Федосьев хлопнул Нерехтина по плечу, обещая продолжить разговор, и по сходне перешёл с буксира на баржу; Макаров последовал за ним. Федосьев снял перед Катей фуражку — мокрый мартовский ветерок взлохматил его светлые волосы, — и с шутливой галантностью поцеловал Кате варежку.
— Рады встрече, — пряча улыбку, произнёс Макаров.
Похоже, Катя вызывала у моряков умиление.
— Что вы делаете здесь, господа? — Катя была строга, как хозяйка.

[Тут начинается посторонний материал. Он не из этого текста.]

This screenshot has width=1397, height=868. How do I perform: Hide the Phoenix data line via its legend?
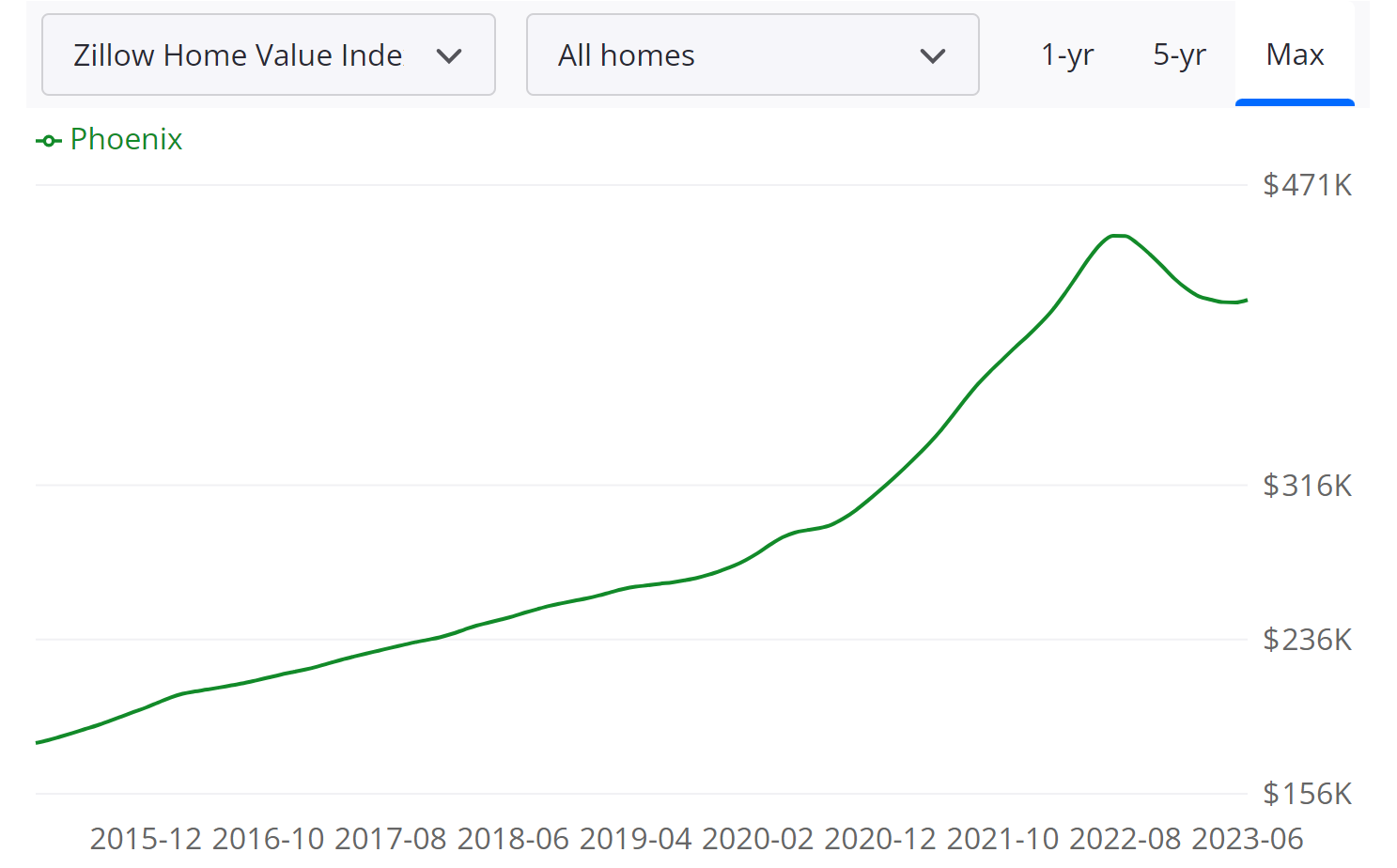(108, 139)
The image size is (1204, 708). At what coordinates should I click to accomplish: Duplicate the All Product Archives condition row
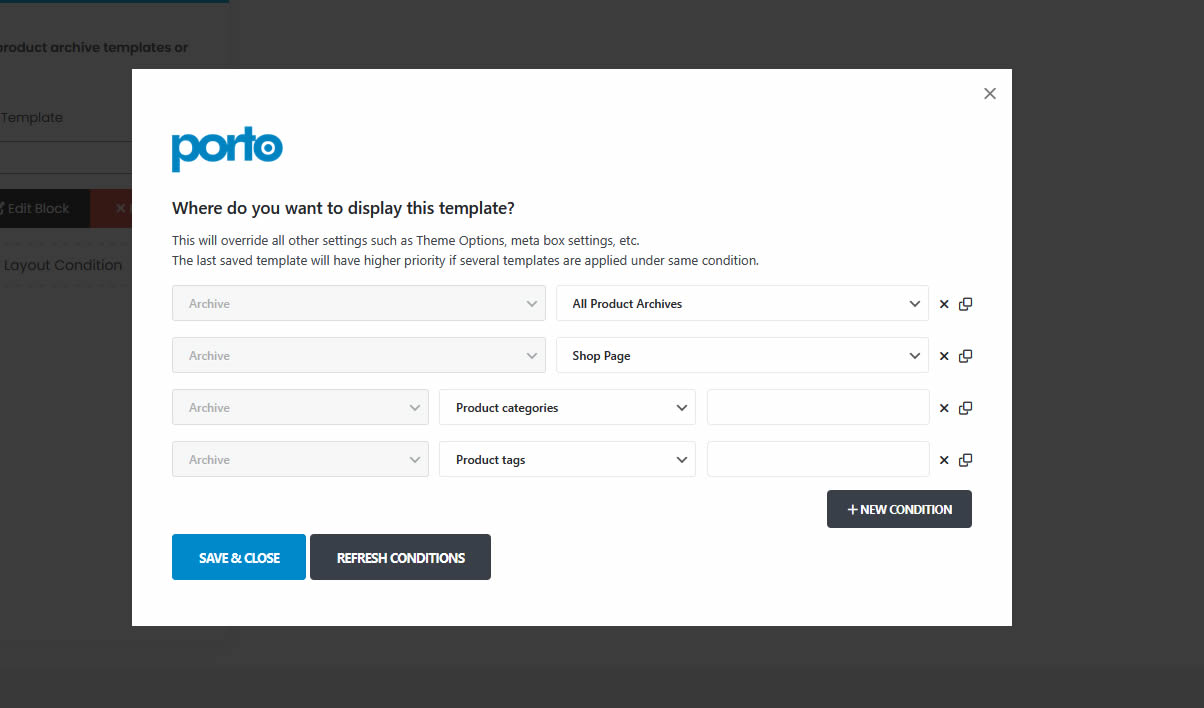pyautogui.click(x=965, y=304)
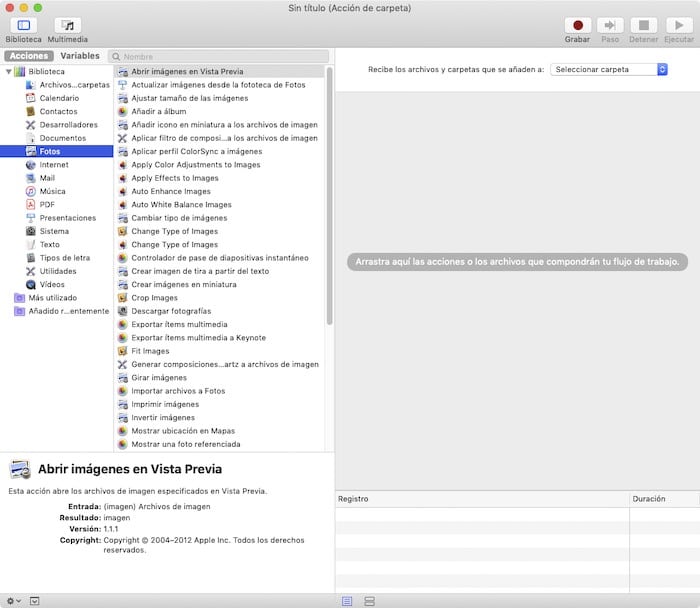Click the Paso step icon
The width and height of the screenshot is (700, 608).
click(611, 25)
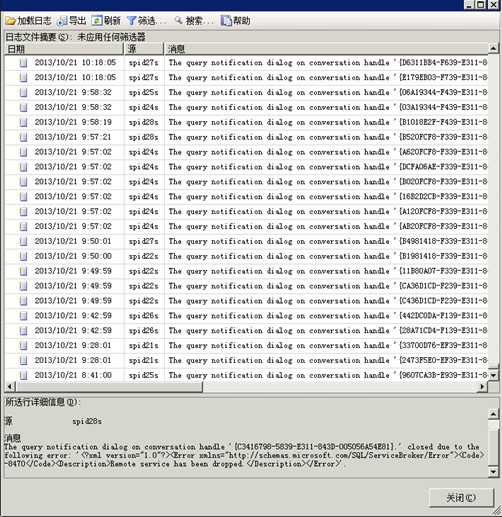Screen dimensions: 502x517
Task: Click the log list scroll-up arrow
Action: (x=493, y=49)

— Это страшная военная тайна! — глухим голосом заявил Федосьев.
— Вам, Петя, только дай повод поважничать.
— Когда вас снова ждать в гости, Екатерина Дмитриевна? — всё-таки улыбнулся Макаров. — Мы дичаем без дамского общества. Вот вашего дядю чуть было не арестовали…
— Неостроумно, господа! — рассердилась Катя. — Ступайте лучше отсюда.
Моряки, смутившись, отдали честь Кате и послушно пошли с баржи прочь. Иван Диодорович проводил их длинным взглядом. Катя, неуклюжая со своим узлом и животом, осторожно перебралась на буксир.
— Я завтрак принесла. Котелок в одеяло укутала, так что всё горячее.
— Откуда ты знаешь этих красавцев? — поинтересовался Иван Диодорыч.
— Друзья Романа Андреича. Познакомилась, когда ездила домой.
— «Домой»? — непонимающе повторил Иван Диодорович.
— Да, дядя Ваня. — Катя с жалостью погладила его по локтю. — Домой.
Поездка с Горецким в пустующий особняк Дмитрия Платоновича очень взволновала её, растревожила душу смутными надеждами.
— Я хочу вернуться туда насовсем, дядя Ваня.
Иван Диодорович, обомлев, сморгнул. Ему нечего было возразить. Что ж, его дом — это речные пароходы, а её дом — бесконечное будущее.
— Не обижайся, пожалуйста. Я тебя сильно-сильно люблю. Но в том доме мне будет легче. Там всё напоминает о папе, а здесь… о нём.
Катя не назвала князя Михаила по имени. Не надо бередить рану.
— Ты ведь меня отпустишь, правда?
Катя вроде спрашивала разрешения, но только для того, чтобы смягчить свои слова. Разрешения ей не требовалось. Впрочем, Иван Диодорыч и не в силах был что-либо ей запретить. Катя, упрямая девочка, жила сама, а он лишь помогал ей, как получалось, и тайком мучился опасениями помешать.
— Как пожелаешь, Катюшенька, — покорился Иван Диодорыч.